Avec son indépendance, Venise perdit aussi de son dynamisme. Depuis l'épidémie de peste en Italie, autour de 1630, qui avait exterminé un tiers de sa population, ses activités maritimes avaient largement décliné. Au nord-est de l'Adriatique, la ville portuaire de Trieste en profita pour lui faire concurrence. Du point de vue de l'artisanat, les tissus vénitiens avaient été remplacés par ceux venus d’Angleterre et des Pays-Bas. De même, le sucre et le coton étaient désormais massivement importés des Amériques.
Le déclin démographique dû aux épidémies et à la ruine du commerce furent amplifiés par une émigration massive. Entre 1876 et 1915, environ quatre millions de personnes ont abandonné la lagune. La Première Guerre mondiale a aggravé la situation puisque le conflit entre l'Autriche et l'Italie se déroula principalement en Vénétie jusqu'à dévaster la Vénétie.
Un potentiel touristique au défi du réchauffement climatique
De ses malheurs successifs et malgré la perte de son indépendance, Venise allait renaître de façon inattendue. Vieille et opulente cité, la cité des doges avait été jusque-là perçue avec dédain, y compris par les urbanistes des Lumières qui déploraient le caractère désordonné de son lacis de ruelles et de canaux. Paradoxalement, elle va devenir, en perdant son indépendance à Campo Formio, un motif de ravissement, en particulier pour les jeunes romantiques européens.
Étape majeure du Grand Tour, pèlerinage par lequel les jeunes aristocrates anglais, français et allemands complétaient leur éducation, elle est visitée par Goethe, Chateaubriand, Wagner ou encore Proust. C'était l'occasion pour eux de visiter palais et jardins, mais aussi de rapporter des vedute (pluriel de veduta, « vue ») de la lagune par Canaletto ou des portraits de la peintre vénitienne Rosalba Carriera.
Le tourisme plus populaire bénéficia de l'inauguration en 1846 d'un pont ferroviaire, le pont des Lagunes, qui rendit plus aisé l'accès à la cité des doges. Mais le véritable coup de départ pour le tourisme vénitien fut lancé en 1895 avec la première Exposition biennale. Pour s'adapter au nouveau tourisme de luxe, et au développement de l'automobile, un nouveau pont routier fut construit en 1933, le pont de la Liberté.

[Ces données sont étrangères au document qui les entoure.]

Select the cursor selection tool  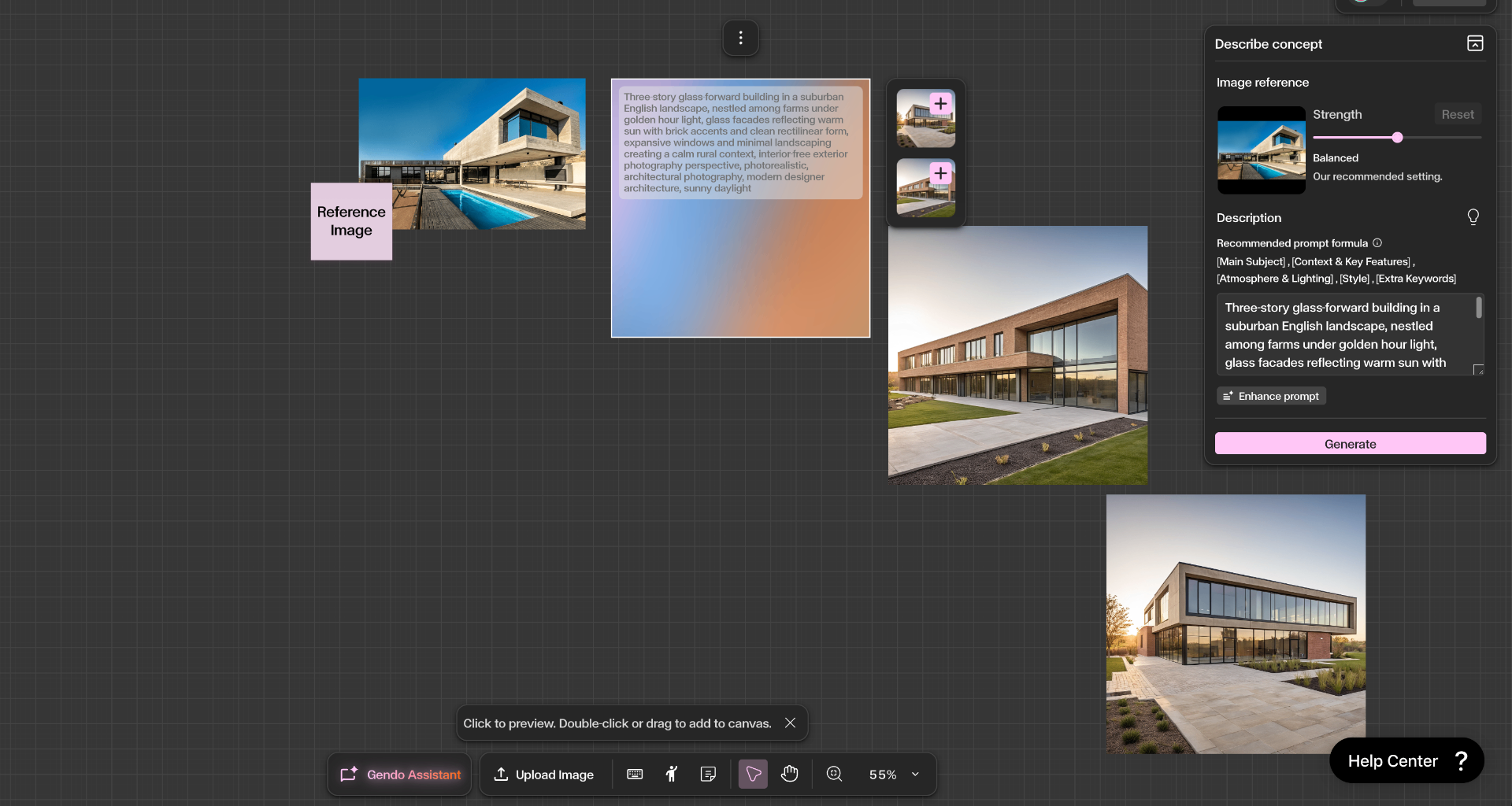[753, 774]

Malgré ou à cause de son potentiel touristique inégalé, Venise doit aujourd'hui faire face à de nouveaux défis d'ordre environnemental. En effet, la pollution atmosphérique endommage les façades des bâtiments pluricentenaires qui font la renommée de la ville.
Le pompage de l'eau dans les nappes phréatiques entraîne un affaissement des sols. Plus inquiétante encore est la montée des eaux dans la lagune à l'occasion des grandes marées. En 1966, la ville fut ainsi victime d'une inondation qui noya la place Saint-Marc sous deux mètres d'eau !

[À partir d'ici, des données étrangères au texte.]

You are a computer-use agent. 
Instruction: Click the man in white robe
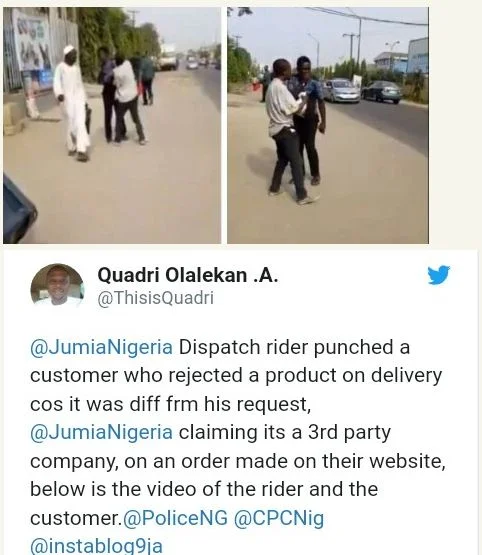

Pour lutter contre les marées exceptionnelles, les autorités ont lancé en 2003 un projet géant de barrage avec vannes escamotables, Moïse, mais l'incurie administrative, la corruption et les détournements de fonds n'en facilitent pas la réalisation.

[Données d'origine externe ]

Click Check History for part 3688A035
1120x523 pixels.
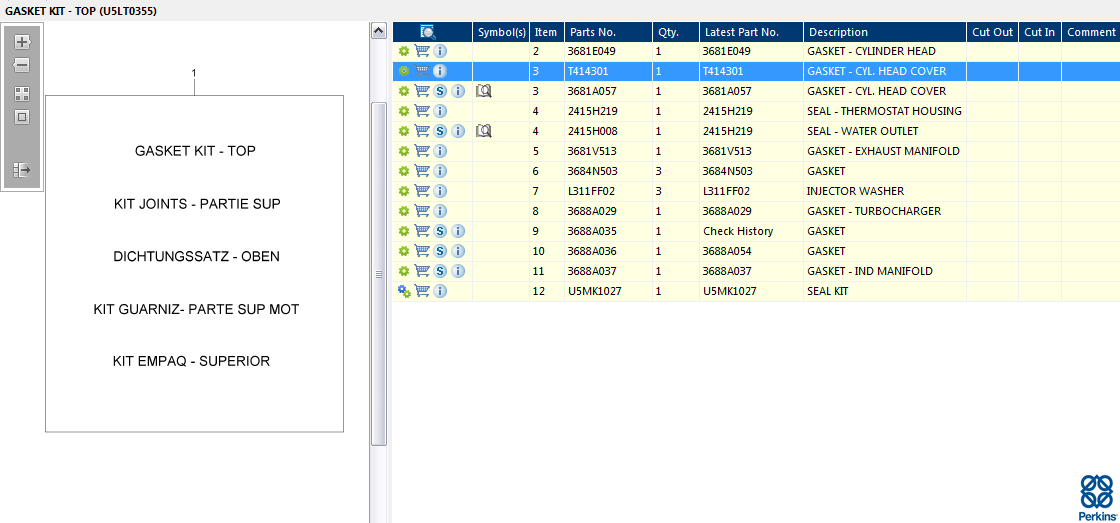(738, 231)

Depuis peu, la ville fait face à l'invasion des bâteaux de croisière géants. Ils saturent son atmosphère de particules fines, brassent ses eaux en mettant en péril les millions de pilotis en bois qui assurent tant bien que mal la stabilité des édifices et menacent à tout moment de heurter les quais de la cité.
Puissance maritime d’envergure planétaire au Moyen Âge, capitale des arts et de la culture à la Renaissance, Venise reste envers et contre tout un haut lieu du tourisme mondial et de la culture, avec des manifestations réputées comme le festival de cinéma Mostra, un opéra qui a plusieurs fois brûlé et chaque fois renaît de ses cendres (ce n'est pas pour rien qu'il est appelé la Fenice, « Phénix » en italien).